§ MATERIAL FOR THE TASK:
————————

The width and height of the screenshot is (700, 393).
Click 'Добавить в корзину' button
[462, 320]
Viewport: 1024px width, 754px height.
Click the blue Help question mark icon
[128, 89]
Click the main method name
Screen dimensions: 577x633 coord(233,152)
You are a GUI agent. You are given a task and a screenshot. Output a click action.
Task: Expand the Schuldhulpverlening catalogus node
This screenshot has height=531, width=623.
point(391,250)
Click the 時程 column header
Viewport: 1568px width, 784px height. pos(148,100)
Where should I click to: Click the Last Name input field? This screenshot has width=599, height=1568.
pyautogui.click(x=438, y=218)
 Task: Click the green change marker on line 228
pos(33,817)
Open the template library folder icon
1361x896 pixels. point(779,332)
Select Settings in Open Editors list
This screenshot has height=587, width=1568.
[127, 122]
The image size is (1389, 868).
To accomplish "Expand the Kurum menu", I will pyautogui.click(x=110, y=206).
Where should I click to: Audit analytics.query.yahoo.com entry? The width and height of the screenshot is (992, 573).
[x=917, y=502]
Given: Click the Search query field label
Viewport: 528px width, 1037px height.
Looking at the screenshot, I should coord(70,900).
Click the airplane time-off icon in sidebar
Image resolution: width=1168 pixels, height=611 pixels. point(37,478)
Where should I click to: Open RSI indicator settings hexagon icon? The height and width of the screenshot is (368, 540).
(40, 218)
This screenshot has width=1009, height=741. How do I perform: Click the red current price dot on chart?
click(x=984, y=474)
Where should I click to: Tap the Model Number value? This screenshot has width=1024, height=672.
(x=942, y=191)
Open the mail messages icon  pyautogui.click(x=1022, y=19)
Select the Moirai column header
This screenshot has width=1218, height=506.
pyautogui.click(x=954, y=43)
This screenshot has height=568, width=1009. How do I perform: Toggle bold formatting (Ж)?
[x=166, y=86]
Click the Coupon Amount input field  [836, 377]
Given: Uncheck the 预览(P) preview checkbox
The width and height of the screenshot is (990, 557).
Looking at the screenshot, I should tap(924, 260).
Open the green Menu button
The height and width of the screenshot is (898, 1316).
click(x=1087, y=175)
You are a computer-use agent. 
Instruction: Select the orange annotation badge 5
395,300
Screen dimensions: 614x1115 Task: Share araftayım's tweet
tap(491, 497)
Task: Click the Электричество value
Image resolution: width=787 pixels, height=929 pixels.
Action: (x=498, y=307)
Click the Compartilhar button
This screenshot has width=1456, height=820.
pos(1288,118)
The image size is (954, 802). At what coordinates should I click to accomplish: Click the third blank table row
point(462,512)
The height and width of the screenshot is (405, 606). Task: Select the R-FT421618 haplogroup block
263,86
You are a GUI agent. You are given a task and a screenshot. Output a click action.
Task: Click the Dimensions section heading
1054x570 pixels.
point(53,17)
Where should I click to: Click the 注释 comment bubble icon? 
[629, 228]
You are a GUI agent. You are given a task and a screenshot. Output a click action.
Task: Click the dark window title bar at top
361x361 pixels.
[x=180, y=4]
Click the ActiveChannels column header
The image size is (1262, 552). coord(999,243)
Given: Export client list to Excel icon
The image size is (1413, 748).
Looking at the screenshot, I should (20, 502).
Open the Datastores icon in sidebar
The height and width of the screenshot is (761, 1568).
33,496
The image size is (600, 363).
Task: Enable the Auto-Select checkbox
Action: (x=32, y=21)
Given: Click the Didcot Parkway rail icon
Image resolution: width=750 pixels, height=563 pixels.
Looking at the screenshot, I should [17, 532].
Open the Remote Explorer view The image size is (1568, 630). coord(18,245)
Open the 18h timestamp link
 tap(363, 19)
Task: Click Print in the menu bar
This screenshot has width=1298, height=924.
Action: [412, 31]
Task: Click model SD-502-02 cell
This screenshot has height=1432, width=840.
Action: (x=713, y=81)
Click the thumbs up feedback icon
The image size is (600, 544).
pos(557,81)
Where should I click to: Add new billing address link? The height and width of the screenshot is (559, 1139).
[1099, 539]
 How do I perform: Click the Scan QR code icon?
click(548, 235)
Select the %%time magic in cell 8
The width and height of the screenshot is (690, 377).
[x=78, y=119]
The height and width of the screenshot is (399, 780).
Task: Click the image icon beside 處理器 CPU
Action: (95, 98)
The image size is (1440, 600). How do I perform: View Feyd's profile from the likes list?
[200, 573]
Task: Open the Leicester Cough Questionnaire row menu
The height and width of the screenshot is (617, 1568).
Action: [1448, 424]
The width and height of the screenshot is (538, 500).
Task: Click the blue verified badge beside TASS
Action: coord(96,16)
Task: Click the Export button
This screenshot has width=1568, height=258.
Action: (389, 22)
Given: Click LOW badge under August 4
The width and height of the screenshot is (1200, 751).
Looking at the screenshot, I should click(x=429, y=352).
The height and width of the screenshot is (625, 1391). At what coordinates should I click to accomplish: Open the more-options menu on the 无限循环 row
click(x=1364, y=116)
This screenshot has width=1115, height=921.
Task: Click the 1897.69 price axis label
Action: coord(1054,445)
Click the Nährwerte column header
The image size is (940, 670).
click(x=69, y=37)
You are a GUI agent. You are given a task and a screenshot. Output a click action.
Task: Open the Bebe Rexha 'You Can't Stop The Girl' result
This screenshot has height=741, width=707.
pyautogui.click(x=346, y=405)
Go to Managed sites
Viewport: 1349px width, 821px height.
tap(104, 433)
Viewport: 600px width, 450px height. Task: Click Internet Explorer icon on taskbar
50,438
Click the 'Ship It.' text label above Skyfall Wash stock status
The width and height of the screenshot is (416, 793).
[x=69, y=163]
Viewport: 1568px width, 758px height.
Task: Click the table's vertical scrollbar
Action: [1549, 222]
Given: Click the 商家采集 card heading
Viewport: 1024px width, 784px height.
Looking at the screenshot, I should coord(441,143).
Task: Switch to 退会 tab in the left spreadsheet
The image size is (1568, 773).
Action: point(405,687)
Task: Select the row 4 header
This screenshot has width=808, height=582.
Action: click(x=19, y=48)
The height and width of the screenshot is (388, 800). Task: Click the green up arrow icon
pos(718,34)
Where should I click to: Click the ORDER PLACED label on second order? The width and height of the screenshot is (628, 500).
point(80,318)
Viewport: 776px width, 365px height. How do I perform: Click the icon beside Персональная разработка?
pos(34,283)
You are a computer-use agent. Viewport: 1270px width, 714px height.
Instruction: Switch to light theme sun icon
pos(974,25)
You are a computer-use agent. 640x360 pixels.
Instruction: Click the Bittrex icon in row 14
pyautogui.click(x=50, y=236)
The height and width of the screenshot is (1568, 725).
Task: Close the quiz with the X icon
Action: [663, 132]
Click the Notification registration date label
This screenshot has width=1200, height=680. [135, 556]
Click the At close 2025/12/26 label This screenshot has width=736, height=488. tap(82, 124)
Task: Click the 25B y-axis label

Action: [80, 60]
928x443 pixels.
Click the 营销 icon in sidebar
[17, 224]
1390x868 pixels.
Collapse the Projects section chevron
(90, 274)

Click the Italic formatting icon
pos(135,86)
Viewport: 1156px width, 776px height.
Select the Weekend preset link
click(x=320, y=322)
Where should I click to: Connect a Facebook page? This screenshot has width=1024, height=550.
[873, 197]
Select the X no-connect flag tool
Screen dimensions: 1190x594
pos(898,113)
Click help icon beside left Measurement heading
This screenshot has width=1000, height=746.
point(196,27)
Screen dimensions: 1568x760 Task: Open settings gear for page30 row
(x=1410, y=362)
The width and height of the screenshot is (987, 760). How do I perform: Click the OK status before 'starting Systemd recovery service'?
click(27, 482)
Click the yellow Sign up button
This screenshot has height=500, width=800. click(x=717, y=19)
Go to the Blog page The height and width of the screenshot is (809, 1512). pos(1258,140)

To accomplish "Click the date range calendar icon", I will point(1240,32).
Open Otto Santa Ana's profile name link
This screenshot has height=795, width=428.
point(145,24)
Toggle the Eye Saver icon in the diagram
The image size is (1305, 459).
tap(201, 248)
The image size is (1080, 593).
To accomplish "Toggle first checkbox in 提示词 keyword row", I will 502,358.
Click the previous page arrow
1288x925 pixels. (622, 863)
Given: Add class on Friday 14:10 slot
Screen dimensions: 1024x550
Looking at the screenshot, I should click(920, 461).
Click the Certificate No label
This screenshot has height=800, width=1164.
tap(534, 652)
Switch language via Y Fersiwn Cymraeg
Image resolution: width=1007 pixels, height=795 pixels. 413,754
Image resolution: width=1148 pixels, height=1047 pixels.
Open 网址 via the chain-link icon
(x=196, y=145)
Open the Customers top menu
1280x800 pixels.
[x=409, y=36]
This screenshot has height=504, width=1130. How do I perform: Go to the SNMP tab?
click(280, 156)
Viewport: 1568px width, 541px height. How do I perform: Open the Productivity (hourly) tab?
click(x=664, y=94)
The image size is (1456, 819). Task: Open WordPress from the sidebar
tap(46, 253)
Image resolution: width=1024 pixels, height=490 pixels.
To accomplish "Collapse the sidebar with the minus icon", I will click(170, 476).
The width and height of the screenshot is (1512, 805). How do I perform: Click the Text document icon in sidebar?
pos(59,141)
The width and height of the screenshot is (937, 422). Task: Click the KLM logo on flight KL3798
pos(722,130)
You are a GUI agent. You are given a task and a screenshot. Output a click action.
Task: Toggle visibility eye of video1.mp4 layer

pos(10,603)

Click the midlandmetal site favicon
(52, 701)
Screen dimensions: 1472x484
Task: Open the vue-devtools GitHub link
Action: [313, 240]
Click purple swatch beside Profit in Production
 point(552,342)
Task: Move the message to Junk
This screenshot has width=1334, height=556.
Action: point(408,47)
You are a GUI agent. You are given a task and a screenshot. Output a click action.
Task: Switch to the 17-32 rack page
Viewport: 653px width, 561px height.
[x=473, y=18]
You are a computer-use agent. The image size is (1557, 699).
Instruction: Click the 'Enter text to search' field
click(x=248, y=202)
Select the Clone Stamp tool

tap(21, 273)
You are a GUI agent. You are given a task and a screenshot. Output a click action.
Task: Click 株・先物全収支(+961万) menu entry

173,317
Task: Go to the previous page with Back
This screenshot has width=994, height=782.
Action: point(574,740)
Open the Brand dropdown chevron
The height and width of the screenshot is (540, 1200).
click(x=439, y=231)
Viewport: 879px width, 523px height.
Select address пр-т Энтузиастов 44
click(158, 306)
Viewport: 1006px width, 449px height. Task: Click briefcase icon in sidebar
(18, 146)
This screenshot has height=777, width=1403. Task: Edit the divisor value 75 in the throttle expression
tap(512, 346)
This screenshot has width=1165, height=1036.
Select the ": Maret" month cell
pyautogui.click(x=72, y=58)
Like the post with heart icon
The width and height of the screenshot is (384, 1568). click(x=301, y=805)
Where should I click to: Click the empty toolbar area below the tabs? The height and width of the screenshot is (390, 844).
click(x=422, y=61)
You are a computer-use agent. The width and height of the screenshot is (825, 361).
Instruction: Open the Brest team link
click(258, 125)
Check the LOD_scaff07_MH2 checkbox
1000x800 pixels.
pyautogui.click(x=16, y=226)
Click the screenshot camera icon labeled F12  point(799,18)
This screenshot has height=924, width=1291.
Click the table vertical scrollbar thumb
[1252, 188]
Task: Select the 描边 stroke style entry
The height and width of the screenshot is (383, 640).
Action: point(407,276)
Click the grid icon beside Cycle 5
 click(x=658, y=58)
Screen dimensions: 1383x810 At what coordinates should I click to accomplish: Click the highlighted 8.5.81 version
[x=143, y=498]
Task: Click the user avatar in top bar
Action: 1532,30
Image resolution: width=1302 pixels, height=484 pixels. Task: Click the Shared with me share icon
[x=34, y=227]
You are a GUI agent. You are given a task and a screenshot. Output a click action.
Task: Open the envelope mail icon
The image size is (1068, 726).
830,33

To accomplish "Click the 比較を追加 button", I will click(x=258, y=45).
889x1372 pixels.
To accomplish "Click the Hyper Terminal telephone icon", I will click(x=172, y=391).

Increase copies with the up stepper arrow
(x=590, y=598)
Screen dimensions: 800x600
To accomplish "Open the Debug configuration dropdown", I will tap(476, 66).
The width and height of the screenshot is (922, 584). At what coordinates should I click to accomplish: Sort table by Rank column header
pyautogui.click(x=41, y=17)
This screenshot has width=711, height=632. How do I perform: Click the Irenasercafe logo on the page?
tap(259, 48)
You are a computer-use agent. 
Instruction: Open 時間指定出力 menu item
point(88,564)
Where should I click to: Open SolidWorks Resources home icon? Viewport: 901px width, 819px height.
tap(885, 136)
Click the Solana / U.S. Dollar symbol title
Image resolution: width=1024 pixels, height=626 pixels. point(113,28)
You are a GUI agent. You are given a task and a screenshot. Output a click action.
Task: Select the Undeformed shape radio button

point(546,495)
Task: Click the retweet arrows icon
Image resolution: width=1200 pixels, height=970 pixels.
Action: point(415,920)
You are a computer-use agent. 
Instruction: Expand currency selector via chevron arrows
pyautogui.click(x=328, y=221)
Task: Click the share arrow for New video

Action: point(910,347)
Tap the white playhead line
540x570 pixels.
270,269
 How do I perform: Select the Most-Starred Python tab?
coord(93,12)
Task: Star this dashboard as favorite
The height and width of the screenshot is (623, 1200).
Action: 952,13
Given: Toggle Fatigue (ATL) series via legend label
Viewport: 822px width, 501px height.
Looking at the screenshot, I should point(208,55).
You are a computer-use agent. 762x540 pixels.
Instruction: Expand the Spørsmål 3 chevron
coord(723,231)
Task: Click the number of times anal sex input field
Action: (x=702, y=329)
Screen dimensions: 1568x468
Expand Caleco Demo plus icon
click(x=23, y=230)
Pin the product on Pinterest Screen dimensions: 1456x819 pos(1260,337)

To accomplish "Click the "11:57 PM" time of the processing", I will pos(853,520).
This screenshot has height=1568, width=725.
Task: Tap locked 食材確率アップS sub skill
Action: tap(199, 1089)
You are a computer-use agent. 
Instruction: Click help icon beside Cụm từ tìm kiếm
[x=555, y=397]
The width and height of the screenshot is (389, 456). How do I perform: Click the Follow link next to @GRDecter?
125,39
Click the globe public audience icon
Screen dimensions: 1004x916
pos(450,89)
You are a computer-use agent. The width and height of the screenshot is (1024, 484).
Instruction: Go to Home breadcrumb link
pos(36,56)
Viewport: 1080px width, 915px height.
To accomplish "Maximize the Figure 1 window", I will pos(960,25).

————————

§ WHAT IS BEING ASKED:
Please return each line of the data above in which the word "Export" occurs.

§ RESPONSE FOR THIS EXERCISE:
Given: Export client list to Excel icon
Task: Click the Export button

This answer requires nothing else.